Nomás quería tomar algo, dije al fin. Los parientes seguían viéndome, cada vez el terror desaparecía de su rostro y entraba la confusión. No voy a hacer nada, nomás vine a felicitar a mi amigo por su cumpleaños, oye —intenté sonar amable— no sabía que tenía fiesta y vine a festejarle como a él le gusta. Yo me encuero y a él le encanta mirar, hasta dice que soy pitudo ¿usted lo cree, don? ¡Si lo sabe Dios que lo sepa el mundo!

Las señoras se taparon la boca con las manos, las nanas se llevaron a los niños. Atravesé la sala mientras todos se quitaban con arrojo, empezaron a tumbar las copas y los jarrones para evitar siquiera que un centímetro de mi piel les rozara. Yo era un terrorista. ¡Les confieso que una vez me vine un verguero en la alberca!

Me zambullí a la piscina y empecé a nadar. El agua estaba deliciosa. ¡A Lluis le encantó, me dijo que nunca iba a limpiarla después de que la bautizara! —Me bañé entre los flamencos inflables— ¡Bueno, que nunca iba mandarla a limpiar porque él nunca limpia nada ¿verdad? para qué molestarse si tiene quien le haga la comida y quien le masajeé la próstata, hasta me regañó porque no supe cómo preparar un trago, ¿se imaginan? doña Laura me tuvo que enseñar la cantidad exacta de agua mineral y cocacola para no abaratarlo, si quieren saber cuántos hombres han visitado al cumpleañero, pregúntenle a ella!
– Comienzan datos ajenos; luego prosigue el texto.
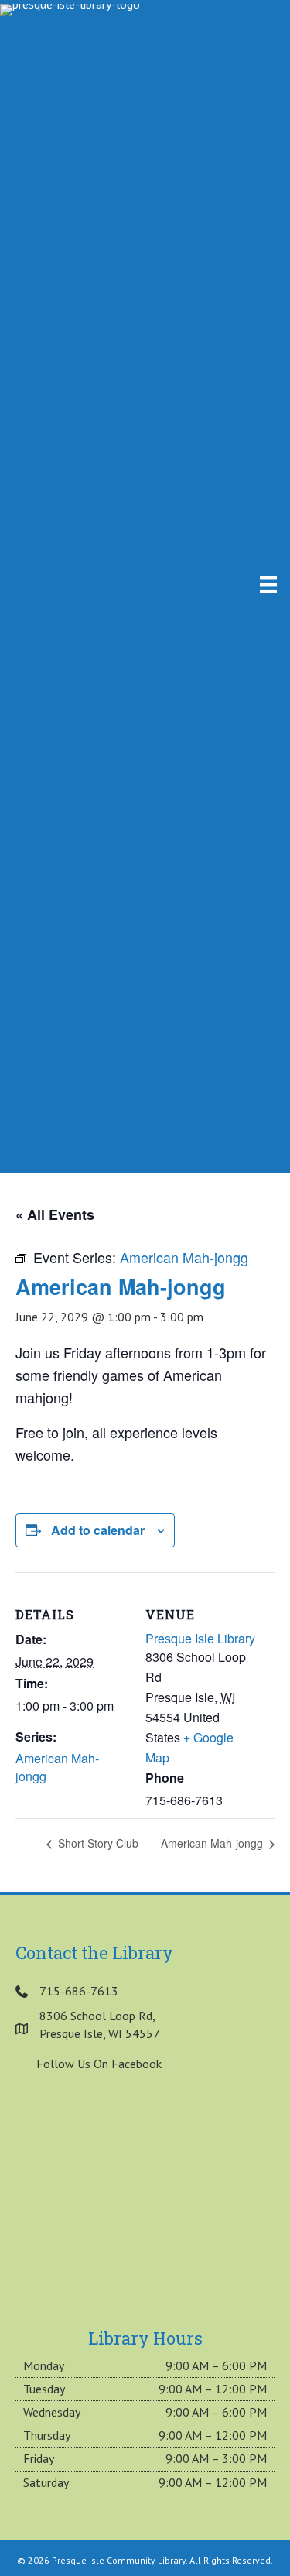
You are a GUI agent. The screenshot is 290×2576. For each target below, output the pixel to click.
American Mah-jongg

Yo estaba como poseído, el hocico no me paraba, hable y hable, era un espectáculo de primerísimo nivel. Los señores me miraban a mí, pero enjuiciaban a su sobrino de cincuenta y tres años.
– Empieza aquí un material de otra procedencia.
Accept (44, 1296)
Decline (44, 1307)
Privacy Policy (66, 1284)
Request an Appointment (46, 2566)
¡Pero ustedes no se salvan, tampoco se hagan los espantados porque una casa decorada tan bonita, donde nomás vive un señor, seguro es mansión de orgias! —Mi acto de rebeldía era más bien de amor propio, aunque le ensuciara la vida al otro. Ya me lo agradecerá algún día— ¡¿Se le antoja a usted también un pedazo de verga, don?!

Me dirigí a uno de sus tíos. Cuando uno deja de ser deseado y comienza a escandalizar, la madurez ha alcanzado. Ojalá alguien inteligente me hubiera escuchado decir esta revelación. Sentía que por fin era millonario, o Santa Teresa incendiada, o un Tritón magnifico del lago Estigia. Yo era todo, pero cuando arribó la patrulla en modo operativo de rescate, ya solamente fui una mezquina tilapia del montón.

¡Feliz cumpleaños, Lluis! —grité antes de abandonar la casa perfumado en cloro— ¡yo creo que de verdad serías un buen padre!

Los guardias no me golpearon como parecía, no tenían órdenes. Me dejaron afuera del residencial a medio vestir y todavía uno de los meseros me entregó la ropa y el celular que había ido a devolver. No se aguantó la risa y me levantó un pulgar. Después de puto loco la imaginación de los policías para los insultos se les terminó. “Ya vete”, dijeron tras colgar una llamada. Me fui caminando a casa. Darío estaba maquillándose, “¿estás sudado o mojado y por qué?”. Me dio la solicitud de empleo que debía llenar y me fui a cambiar de ropa a la habitación. Moría por contarle mi epifanía filosófica en la piscina, donde los raboverdes tíos de Lluis Edgar todavía me siguieron mirando el culo mojado después de que me sacaran. Una zona sagrada sexual se había despertado en mí. Me sentía abatido, pero eufórico, casi feliz. El celular vibró. Un perfil oscuro enviaba un saludo: la fotografía de un chico desnudo, en cuatro. Hola, le respondí. Era Manuel.